- Consigne: Extrayez des entrées, sans rien y changer, les lignes qui vont de celle contenant « Given: Click the Delete trash icon » jusqu'à celle contenant « Looking at the » incluse.

- Données:

::::

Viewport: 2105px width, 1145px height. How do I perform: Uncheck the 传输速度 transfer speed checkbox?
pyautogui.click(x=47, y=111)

::::

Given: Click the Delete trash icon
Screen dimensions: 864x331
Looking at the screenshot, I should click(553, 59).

::::

- Corrigé:
Given: Click the Delete trash icon
Screen dimensions: 864x331
Looking at the screenshot, I should click(553, 59).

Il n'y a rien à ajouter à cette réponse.